Steel using sector trends
We observed that a residential
construction downturn driven by high interest rates and
high construction costs have dragged down steel demand across most major
steel using regions.
In 2023 we saw sharp drops in housing
activity in the US, China, Japan and the EU, and
weakness in housing activity is expected to stretch well into 2024 in
most major markets on the lagged impact of monetary tightening. A
meaningful recovery in residential construction is expected to begin
only from 2025 onwards.
Weakness in global manufacturing activity on
high costs and uncertainties, tight financing conditions and weak global
demand also hampered global steel demand in 2023. Leading indicators
suggest the start of a recovery in global manufacturing activity in
2024. Automotive was the notable exception to overall weakness in
manufacturing, as the sector finally showed the long-awaited strong
recovery in 2023 on pent-up demand and easing supply chain constraints.
Following a year of strong double-digit growth in all major auto
producing countries, we expect to see the sector showing weak growth at
best in 2024 in most of them.
Strong investment activity in manufacturing facilities and public
infrastructure have
underpinned global steel demand in 2023. Investment in manufacturing
facilities is driven by major economies’ ambition to develop strategic sectors and ensure
supply security for strategic components and materials against a
backdrop of increasing geopolitical tensions.
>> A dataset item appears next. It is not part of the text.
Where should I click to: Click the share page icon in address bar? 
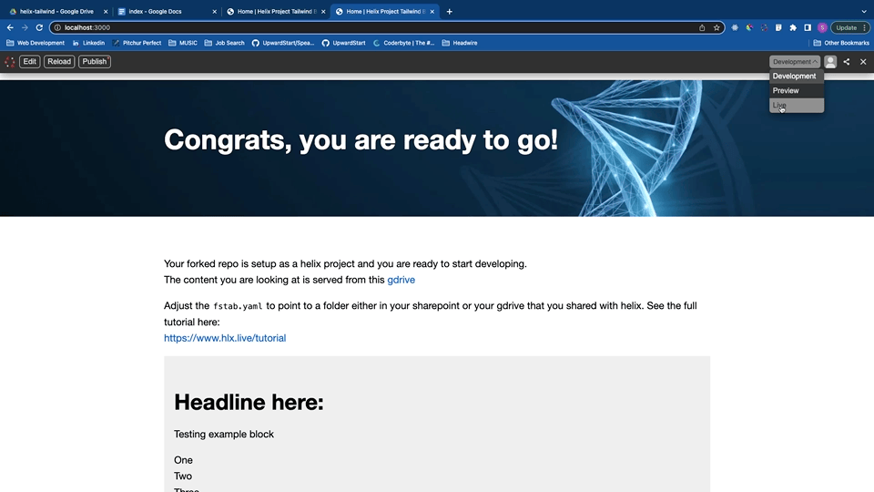click(x=702, y=27)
We believe that the green
transition of the world economy, which requires an
economic transformation of unprecedented magnitude and scope, is one of
the major factors behind the strength in public infrastructure
investments. For example, a recent Economics Committee study estimated
that global steel demand for new wind energy installations will triple
by 2030 to around 30 Mt when compared with early 2020s. While the share
of steel demand for wind energy installations will remain relatively low
in total global demand, it may give quite a noticeable support to
overall steel demand in certain regions such as Europe.
We find it also important to note that public
infrastructure investments aiming to reinforce infrastructure against
rising climate change risks and reconstruction of areas
hit by natural disasters were major factors supporting steel demand in
some major steel using countries in 2023 (e.g. Japan, China, Korea,
Turkey).
We expect to see continued strength in investments in public
infrastructure and manufacturing facilities. However, we also observe
that high construction costs and labour shortages emerge as major
constraints for many major economies, and this might constrain further
growth in public infrastructure and manufacturing facility investments
in the short-term.
Risks
We observe that risks have moderated since our last update in October
2023 and are balanced.
On the upside, we believe that a faster than expected disinflation
accompanied by further monetary policy easing could provide a
significant boost to steel using sectors, particularly housing
construction. We also believe that an acceleration in global
decarbonisation efforts or in efforts to strengthen public
infrastructure against rising climate change risks are significant
positive risks that can support global steel demand going forward.
On the downside, we observe that further escalation in geopolitical
tensions, inflationary pressures proving more persistent than expected,
and high and rising public debt levels triggering fiscal consolidation
in major economies are significant risks that certainly have the
potential to slowdown the ongoing economic recovery or even derail it.